====== Document ======

Paul Bremer on Monday said the current draft of the constitution would make Islam the state religion of Iraq and "a source of inspiration for the law" - as opposed to the main source.
 
Many Iraqi women have expressed fears that the rights they hold under Iraq's longtime secular system would be rolled back in the interim constitution being written by US-picked Iraqi leaders and their advisers, many of them Americans.
 
US lawmakers have urged the White House to prevent Islamic restrictions on Iraqi women.
 
Asked what would happen if Iraqi leaders wrote into the constitution that Sharia (Islamic law) is the principal basis of the law, Bremer suggested he would wield his veto. "Our position is clear. It can't be law until I sign it."
 
Permanent constitution
 
Bremer must sign into law all measures passed by the 25-member council, including the interim constitution. Iraq's powerful Shia clergy, however, has demanded the document be approved by an elected legislature.
 
Under US plans, a permanent constitution would not be drawn up and voted on until 2005.
 
Bremer used the inauguration ceremony at a women's centre in the southern city of Karbala to argue for more than "token" women's representation in the transitional government due to take power on 30 June.
 
"I think it is very important that women be represented in all the political bodies," Bremer said.
 
 
"Women are the majority in this country, in this area probably a substantial majority," he said, referring to the Saddam Hussein's alleged 1991 purges of Shia Muslim men. Those killings left the holy city of Karbala and other Shia cities dotted with mass graves and brimming with thousands of widows.

====== Data ======

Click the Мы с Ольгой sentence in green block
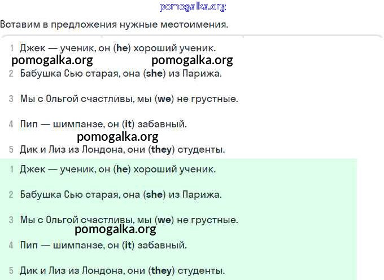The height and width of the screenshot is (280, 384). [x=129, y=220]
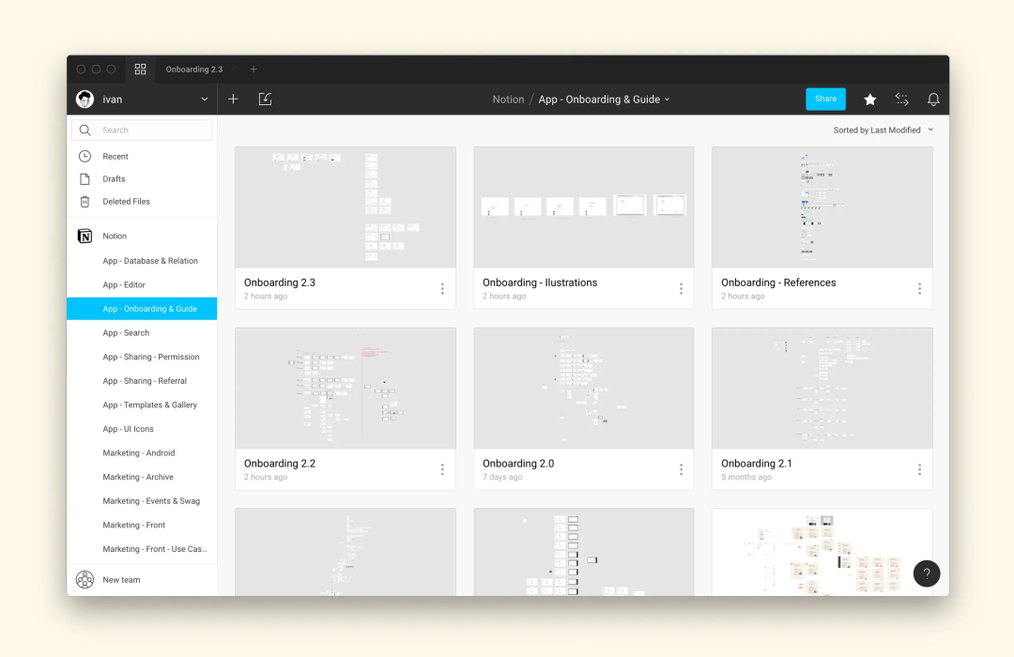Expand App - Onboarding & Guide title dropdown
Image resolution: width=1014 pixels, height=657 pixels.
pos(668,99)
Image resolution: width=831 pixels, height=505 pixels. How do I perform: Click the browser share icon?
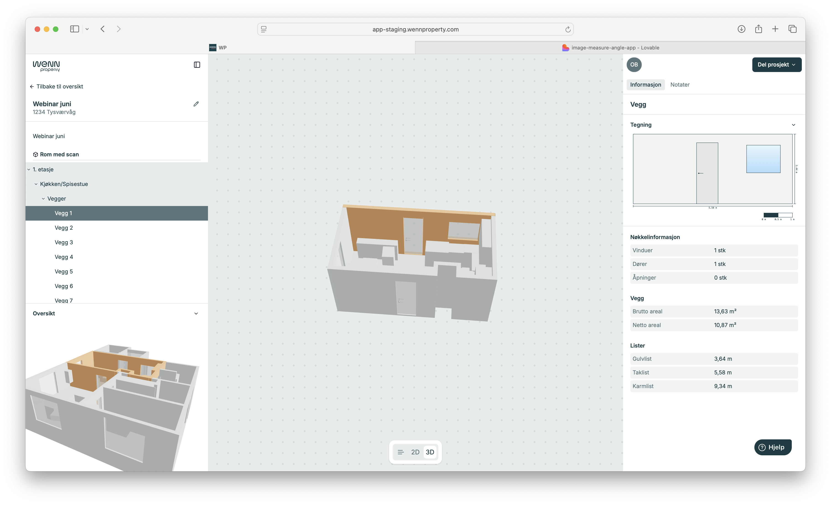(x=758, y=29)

======

** Short problem A **
In the article on Iraq's interim constitution, when would a permanent constitution be drawn up and voted on under US plans?
** Short problem B **
Set down the part of the Iraq constitution article that begins at "Bremer used the" and ends after "on 30 June.".
** Short problem C **
Carry the article on Iraq's interim constitution further from its last sentence.
These records come from a separate source.

** Final answer A **
Not until 2005.

** Final answer B **
Bremer used the inauguration ceremony at a women's centre in the southern city of Karbala to argue for more than "token" women's representation in the transitional government due to take power on 30 June.

** Final answer C **
Liberal reforms
 
Enshrining women's rights in a future constitution could be difficult.
 
US observers have predicted liberal reforms introduced in the transitional law could well be rolled back in a future constitution. Bremer acknowledged that US influence on an Iraqi constitution would fade after the 30 June handover.
 
"There will be a sovereign government here in June. The Iraqis then will then have responsibility for their own country," Bremer said.
 
There are three women on the Governing Council.
 
'Principal basis'
 
Muhsin Abd al-Hamid, the current council president and a member of a committee drafting the interim constitution, has proposed making Sharia the "principal basis" of legislation.
 
The phrasing could have broad effects on secular Iraq. In particular, it would likely moot much of Iraq's 1959 Law of Personal Status, which grants uniform rights to husband and wife to divorce and inheritance, and governs related issues like child support.
 
In December, the council passed a decision abolishing the 1959 law and allowing each of the main religious groups to apply its own tradition - including Islamic law. Bremer has not signed it into law.